Generalized Object Search
Kaiyu Zheng
PhD Thesis, Brown University. February, 2023.
[pdf (7.9MB)] [bibtex] [show abstract] [show talk]

Future collaborative robots must be capable of finding objects. As such a fundamental skill, we expect object search to eventually become an off-the-shelf capability for any robot, similar to e.g., object detection, SLAM, and motion planning. However, existing approaches either make unrealistic compromises (e.g., reduce the problem from 3D to 2D), resort to ad-hoc, greedy search strategies, or attempt to learn end-to-end policies in simulation that are yet to generalize across real robots and environments. This thesis argues that through using Partially Observable Markov Decision Processes (POMDPs) to model object search while exploiting structures in the human world (e.g., octrees, correlations) and in human-robot interaction (e.g., spatial language), a practical and effective system for generalized object search can be achieved. In support of this argument, I develop methods and systems for (multi-)object search in 3D environments under uncertainty due to limited field of view,occlusion, noisy, unreliable detectors, spatial correlations between objects,and possibly ambiguous spatial language (e.g., "The red car is behind Chase Bank"). Besides evaluation in simulators such as PyGame, AirSim, and AI2-THOR, I design and implement a robot-independent, environment-agnostic system for generalized object search in 3D and deploy it on the Boston Dynamics Spot robot, the Kinova MOVO robot, and the Universal Robots UR5e robotic arm, to perform object search in different environments. The system enables, for example, a Spot robot to find a toy cat hidden underneath a couch in a kitchen area in under one minute. This thesis also broadly surveys the object search literature, proposing taxonomies in object search problem settings, methods and systems.

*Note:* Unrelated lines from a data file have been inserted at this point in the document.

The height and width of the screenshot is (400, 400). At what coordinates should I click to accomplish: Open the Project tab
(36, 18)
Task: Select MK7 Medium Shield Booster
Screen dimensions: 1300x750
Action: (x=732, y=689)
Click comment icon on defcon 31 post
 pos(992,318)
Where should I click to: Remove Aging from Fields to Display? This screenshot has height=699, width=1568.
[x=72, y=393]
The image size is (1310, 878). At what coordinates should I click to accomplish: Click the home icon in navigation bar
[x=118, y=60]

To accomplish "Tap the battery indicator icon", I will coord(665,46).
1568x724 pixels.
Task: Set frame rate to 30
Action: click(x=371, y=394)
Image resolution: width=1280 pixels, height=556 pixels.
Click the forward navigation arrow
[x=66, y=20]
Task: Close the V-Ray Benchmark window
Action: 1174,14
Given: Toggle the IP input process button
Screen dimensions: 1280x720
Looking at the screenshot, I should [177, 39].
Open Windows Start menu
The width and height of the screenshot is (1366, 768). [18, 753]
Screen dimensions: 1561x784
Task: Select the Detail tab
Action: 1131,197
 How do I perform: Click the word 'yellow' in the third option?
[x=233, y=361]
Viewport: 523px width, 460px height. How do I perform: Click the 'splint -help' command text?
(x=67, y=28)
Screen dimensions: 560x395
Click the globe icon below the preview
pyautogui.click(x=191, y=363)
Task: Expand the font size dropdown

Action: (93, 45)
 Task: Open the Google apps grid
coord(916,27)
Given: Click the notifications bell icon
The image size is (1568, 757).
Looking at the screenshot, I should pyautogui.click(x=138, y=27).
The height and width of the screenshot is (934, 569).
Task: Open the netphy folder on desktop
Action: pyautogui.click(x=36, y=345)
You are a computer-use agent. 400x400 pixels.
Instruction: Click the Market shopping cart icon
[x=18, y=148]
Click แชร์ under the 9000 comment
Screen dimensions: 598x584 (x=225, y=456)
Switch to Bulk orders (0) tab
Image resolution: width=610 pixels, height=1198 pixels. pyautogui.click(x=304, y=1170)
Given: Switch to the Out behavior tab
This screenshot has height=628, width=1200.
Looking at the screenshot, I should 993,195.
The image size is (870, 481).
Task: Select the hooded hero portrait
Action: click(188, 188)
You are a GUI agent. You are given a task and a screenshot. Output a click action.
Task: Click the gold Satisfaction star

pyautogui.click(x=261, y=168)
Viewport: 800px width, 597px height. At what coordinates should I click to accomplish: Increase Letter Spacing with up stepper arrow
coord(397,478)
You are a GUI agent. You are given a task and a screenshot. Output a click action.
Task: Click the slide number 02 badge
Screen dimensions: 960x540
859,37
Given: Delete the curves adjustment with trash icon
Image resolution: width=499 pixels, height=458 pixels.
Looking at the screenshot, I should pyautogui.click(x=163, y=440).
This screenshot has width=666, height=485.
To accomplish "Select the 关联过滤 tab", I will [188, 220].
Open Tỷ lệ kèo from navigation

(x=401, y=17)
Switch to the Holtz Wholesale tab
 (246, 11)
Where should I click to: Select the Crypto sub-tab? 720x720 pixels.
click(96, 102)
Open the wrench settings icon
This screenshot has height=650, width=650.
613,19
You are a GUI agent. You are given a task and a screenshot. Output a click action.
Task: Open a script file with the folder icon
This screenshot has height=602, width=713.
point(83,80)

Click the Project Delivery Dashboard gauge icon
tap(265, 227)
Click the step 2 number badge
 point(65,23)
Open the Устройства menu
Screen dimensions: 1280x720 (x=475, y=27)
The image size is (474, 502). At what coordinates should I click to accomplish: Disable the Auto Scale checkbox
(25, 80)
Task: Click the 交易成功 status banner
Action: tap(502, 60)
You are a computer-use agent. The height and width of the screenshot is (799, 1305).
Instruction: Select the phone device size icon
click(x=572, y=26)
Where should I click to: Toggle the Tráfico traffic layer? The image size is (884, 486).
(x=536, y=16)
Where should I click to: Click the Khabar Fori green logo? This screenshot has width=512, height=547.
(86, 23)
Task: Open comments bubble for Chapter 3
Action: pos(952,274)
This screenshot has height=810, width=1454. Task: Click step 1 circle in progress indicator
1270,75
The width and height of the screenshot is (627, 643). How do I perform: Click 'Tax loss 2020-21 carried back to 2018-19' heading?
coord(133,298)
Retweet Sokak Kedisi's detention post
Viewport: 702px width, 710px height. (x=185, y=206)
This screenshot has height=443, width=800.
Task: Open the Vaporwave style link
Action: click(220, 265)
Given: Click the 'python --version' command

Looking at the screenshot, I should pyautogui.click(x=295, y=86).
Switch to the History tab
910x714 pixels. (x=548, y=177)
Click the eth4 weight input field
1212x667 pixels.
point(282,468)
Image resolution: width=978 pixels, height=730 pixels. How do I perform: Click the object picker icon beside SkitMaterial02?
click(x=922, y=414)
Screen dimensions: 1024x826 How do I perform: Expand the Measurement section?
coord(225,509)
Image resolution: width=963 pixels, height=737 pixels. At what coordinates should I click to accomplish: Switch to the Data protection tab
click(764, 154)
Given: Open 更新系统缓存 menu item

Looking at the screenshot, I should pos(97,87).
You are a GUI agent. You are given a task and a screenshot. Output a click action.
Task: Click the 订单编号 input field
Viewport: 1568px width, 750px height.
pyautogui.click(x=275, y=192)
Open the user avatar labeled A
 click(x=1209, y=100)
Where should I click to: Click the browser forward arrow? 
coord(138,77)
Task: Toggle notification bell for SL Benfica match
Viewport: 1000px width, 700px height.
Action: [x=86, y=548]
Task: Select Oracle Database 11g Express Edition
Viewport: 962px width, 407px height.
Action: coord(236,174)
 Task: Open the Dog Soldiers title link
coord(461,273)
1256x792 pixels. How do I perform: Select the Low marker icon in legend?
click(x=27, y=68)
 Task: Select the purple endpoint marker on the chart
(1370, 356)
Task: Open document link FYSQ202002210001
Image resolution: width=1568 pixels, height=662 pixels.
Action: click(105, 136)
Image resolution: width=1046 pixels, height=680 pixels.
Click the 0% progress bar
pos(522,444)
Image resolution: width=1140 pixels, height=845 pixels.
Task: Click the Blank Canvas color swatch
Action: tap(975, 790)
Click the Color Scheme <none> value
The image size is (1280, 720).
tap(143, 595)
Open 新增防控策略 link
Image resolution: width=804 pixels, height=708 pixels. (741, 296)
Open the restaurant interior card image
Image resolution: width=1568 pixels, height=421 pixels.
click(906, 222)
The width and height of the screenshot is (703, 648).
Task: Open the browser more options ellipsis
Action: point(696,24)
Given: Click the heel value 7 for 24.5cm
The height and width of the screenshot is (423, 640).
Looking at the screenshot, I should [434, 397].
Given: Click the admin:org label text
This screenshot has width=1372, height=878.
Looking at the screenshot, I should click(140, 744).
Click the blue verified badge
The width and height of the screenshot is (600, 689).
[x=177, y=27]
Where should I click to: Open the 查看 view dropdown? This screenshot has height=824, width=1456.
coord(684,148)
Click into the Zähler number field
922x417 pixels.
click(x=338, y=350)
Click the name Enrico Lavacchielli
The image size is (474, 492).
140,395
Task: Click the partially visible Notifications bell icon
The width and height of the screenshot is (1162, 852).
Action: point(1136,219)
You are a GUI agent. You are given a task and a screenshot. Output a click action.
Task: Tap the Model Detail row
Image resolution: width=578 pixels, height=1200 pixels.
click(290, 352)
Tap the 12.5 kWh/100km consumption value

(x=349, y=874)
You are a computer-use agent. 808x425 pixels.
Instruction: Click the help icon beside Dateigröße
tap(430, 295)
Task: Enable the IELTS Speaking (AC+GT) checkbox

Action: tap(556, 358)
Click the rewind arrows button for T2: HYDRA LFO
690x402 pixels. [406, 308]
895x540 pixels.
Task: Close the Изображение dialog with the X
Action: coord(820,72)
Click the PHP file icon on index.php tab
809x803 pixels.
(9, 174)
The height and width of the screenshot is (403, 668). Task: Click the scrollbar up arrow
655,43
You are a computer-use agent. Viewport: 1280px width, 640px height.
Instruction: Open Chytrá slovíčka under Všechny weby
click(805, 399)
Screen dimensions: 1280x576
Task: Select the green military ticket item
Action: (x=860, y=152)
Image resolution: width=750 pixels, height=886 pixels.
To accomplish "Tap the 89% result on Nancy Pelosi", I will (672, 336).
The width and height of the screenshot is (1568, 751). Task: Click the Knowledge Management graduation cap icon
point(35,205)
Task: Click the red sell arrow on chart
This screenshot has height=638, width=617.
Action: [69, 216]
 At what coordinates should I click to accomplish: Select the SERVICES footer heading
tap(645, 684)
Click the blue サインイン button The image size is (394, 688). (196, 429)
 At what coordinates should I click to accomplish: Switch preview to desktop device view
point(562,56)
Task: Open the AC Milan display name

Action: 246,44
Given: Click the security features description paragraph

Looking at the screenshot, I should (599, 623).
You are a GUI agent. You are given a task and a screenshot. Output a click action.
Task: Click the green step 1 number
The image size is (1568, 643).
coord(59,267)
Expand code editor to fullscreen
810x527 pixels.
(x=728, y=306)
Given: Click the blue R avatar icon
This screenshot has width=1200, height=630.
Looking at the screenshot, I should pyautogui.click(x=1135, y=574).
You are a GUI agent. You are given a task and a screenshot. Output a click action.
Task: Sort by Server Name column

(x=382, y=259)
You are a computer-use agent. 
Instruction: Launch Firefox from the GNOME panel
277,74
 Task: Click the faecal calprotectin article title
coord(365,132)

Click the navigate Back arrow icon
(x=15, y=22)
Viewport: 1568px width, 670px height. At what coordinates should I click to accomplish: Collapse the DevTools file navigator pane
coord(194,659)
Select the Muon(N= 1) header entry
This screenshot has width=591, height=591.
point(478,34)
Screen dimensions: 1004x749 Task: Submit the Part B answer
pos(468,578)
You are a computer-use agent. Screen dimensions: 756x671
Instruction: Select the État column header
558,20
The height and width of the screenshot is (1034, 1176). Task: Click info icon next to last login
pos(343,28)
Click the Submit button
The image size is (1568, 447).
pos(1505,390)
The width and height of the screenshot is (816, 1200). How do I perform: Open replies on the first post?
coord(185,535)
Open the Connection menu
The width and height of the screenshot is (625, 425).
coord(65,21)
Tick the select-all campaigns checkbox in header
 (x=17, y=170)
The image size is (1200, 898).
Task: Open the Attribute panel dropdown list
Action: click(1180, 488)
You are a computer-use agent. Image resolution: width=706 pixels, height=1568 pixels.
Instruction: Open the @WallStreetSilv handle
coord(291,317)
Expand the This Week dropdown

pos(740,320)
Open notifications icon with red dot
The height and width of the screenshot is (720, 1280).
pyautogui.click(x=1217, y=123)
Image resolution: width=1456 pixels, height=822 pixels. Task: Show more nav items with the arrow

A System for Generalized 3D Multi-Object Search
Kaiyu Zheng, Anirudha Paul, Stefanie Tellex
International Conference on Robotics and Automation (ICRA), 2023
[pdf] [bibtex] [code] [poster] [show abstract] [hide video]

Searching for objects is a fundamental skill for robots. As such, we expect object search to eventually become an off-the-shelf capability for robots, similar to e.g., object detection and SLAM. In contrast, however, no system for 3D object search exists that generalizes across real robots and environments. In this paper, building upon a recent theoretical framework that exploited the octree structure for representing belief in 3D, we present GenMOS (Generalized Multi-Object Search), the first general-purpose system for multi-object search (MOS) in a 3D region that is robot-independent and environment-agnostic. GenMOS takes as input point cloud observations of the local region, object detection results, and localization of the robot's view pose, and outputs a 6D viewpoint to move to through online planning. In particular, GenMOS uses point cloud observations in three ways: (1) to simulate occlusion; (2) to inform occupancy and initialize octree belief; and (3) to sample a belief-dependent graph of view positions that avoids obstacles. We evaluate our system both in simulation and on two real robot platforms. Our system enables, for example, a Boston Dynamics Spot robot to find a toy cat hidden underneath a couch in under one minute. We further integrate 3D local search with 2D global search to handle larger areas, demonstrating the resulting system in a 25m^2 lobby area.

2022

Towards Optimal Correlational Object Search
Kaiyu Zheng, Rohan Chitnis, Yoonchang Sung, George Konidaris, Stefanie Tellex
International Conference on Robotics and Automation (ICRA), 2022
[pdf] [bibtex] [poster] [code] [show abstract] [show talk] [hide demo]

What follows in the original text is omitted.